Antalya’da yaşayan annesinin ve babasının, kızlarının İstanbul’da tıp okumasıyla ilgili büyük bir gurur ve mutluluk duyduklarını dile getiren Heejin, “Kore’deki diğer akrabalarım da aynı şekilde, Türkiye gibi uzak bir ülkede tıp fakültesine uyum sağlayıp eğitimime devam etmemden çok memnunlar. Bu noktada özellikle bu yıl kaybettiğimiz dedemi anmadan geçemem. Dedem kalp rahatsızlığı nedeniyle Kore’deki takipli olduğu hastaneden uzun süre ayrı kalamıyordu. Ancak eğer ben mezun olup Türkiye’de doktor olarak çalışmaya başlasaydım, bizim yanımıza gelip burada yaşama ihtimali olabilirdi. Bu fırsatı yaşayamamış olması beni üzüyor. Çünkü dedem hem Türkiye’yi çok severdi hem de benimle çok gurur duyardı” ifadelerine yer verdi.

‘TÜRKİYE’DE SOSYAL İLİŞKİLER DAHA SAMİMİ’
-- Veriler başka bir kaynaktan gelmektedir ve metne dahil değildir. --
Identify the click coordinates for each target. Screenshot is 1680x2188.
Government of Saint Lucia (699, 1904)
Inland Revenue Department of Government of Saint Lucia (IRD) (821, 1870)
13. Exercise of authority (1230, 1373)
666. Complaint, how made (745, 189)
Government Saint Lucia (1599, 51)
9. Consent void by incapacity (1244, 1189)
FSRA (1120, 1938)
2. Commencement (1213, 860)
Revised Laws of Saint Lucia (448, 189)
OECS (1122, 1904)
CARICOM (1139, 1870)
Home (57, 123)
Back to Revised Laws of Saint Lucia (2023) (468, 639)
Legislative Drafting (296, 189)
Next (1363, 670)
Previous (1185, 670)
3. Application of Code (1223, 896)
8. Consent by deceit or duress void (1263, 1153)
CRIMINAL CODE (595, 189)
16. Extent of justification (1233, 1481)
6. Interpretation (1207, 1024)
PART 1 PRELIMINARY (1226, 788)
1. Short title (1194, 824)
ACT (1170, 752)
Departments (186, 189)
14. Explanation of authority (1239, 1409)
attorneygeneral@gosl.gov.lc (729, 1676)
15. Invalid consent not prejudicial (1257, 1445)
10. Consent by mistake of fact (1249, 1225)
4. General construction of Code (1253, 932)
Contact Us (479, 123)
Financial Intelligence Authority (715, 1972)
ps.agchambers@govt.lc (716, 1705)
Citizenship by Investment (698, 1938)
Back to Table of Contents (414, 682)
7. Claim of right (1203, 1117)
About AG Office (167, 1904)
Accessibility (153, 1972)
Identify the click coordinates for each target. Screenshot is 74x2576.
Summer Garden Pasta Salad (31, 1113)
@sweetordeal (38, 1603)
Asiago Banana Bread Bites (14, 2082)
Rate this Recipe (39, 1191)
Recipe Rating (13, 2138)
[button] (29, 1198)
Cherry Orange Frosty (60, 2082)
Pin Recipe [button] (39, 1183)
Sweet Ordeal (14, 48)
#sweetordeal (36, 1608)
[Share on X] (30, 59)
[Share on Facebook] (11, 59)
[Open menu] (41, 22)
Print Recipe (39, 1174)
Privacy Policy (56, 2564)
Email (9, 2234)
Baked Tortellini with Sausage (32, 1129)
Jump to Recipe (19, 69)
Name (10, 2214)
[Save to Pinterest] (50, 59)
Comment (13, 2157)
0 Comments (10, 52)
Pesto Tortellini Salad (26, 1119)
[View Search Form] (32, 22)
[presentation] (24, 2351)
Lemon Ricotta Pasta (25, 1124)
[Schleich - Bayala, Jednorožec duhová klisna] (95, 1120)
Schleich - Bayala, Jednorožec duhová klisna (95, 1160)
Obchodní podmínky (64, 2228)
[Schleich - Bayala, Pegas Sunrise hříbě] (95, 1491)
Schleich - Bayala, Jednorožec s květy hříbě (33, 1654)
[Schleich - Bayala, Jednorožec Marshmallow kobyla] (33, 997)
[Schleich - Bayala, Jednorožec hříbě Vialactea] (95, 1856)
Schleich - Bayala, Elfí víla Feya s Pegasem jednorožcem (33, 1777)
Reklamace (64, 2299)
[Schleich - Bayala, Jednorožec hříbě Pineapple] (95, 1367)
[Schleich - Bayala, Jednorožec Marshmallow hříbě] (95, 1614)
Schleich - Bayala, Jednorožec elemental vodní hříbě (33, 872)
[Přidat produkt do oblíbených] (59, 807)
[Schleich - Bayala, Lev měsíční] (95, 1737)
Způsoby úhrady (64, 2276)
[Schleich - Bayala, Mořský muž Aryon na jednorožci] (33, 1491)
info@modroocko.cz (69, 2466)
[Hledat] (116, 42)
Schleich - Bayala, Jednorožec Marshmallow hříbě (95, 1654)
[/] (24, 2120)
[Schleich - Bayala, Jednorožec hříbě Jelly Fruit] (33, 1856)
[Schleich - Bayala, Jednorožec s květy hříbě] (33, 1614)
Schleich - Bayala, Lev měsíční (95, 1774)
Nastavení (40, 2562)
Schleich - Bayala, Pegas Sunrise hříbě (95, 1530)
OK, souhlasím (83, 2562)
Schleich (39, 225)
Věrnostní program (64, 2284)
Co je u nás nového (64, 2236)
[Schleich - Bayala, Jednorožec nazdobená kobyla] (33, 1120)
Kore ve Türkiye arasındaki farkları sorduğumuz Heejin, “Bence en önemli benzerliklerden biri, her iki toplumda da büyüklere duyulan saygının çok değerli olması. Hem Kore’de hem de Türkiye’de aile bağları güçlü ve yaşlılara gösterilen hürmet kültürün önemli bir parçası. Bunun dışında iki ülke de misafirperverlik açısından birbirine çok benziyor. Türkiye’de insanlar evlerine gelen misafire nasıl ikramlarda bulunuyorsa, Kore’de de aynı şekilde misafiri en iyi şekilde ağırlamak önemlidir.Farklara gelecek olursak, Kore’de yaşam biraz daha hızlı ve yoğun, insanlar günlük hayatlarında daha mesafeli olabiliyor. Türkiye’de ise sosyal ilişkiler daha samimi, insanlar birbirine daha kolay yaklaşabiliyor” bilgisini paylaştı.

Mezun olduktan sonra kariyerine Türkiye’de devam etmek istediğini söyleyen Heejin, "Şu anda TUS’a (Tıpta Uzmanlı Eğitimi Sınavı) hazırlanıyorum ve Türkiye’de kalmayı planlıyorum. Benim gibi doktor olmak isteyen yabancı öğrencilere de öncelikle, üniversite sınavına (TRYÖS) iyi çalışmalarını tavsiye ederim. Daha sonra tıp fakültesini kazandıklarında da sabırlı olmaları çok önemli. Dil öğrenmek ve kültüre uyum sağlamak zaman alıyor ama kesinlikle mümkün. Türk halkı yabancı öğrencilere çok destek oluyor. Çalışkanlık ve azimle, karşılarına çıkan her zorluğun üstesinden gelebilirler” diyerek sözlerini noktaladı.